Stability indicating spectrophotometric methods for quantitative determination of carbamazepine and its degradation product, iminostilbene, in pure form and pharmaceutical formulations.

Abstract

A stressed study on the stability and degradation behavior under ICH forced degradation conditions of most widely used antiepileptic drug; carbamazepine (CMZ) is presented in this work. The research also includes studying spectrophotometric nature of CMZ and assaying it with mostly used spectrophotometric techniques. Six simple and sensitive spectrophotometric methods are introduced as stability indicating methods for quantitative determination of CMZ and its degradation product, one of its reported potential impurities; iminostilbene (IMS).
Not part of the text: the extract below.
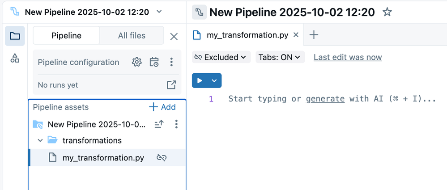Open the pipeline name dropdown chevron
Screen dimensions: 447x190
click(x=159, y=12)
Dual wavelength is method I where two wavelengths (215 and 270 nm for CMZ and 258 and 307 nm for IMS) were chosen for each component while absorbance difference is zero for the second one. Method II is isoabsorptive point method where the absorbance of CMZ at A225 nm was measured in the range of 0.5-20 μg mL-1. Method III is second derivative method which allows simultaneous determination of CMZ at 247 nm and IMS at 273 nm without any interference. Method IV based on measuring the peak amplitude of first derivative of ratio spectra (1DD) at 280.5 and 253 nm for determination of CMZ and IMS, respectively. Method V is mean centering of the ratio spectra with good linearity for CMZ and IMS over 200-330 nm. Ratio difference method is method VI where good linearity was achieved for determination of CMZ and IMS by measuring differences in the amplitude of ratio spectra at 285, 258 nm and 258, 285 nm, respectively. The proposed methods show successful application in CMZ's pharmaceutical formulations.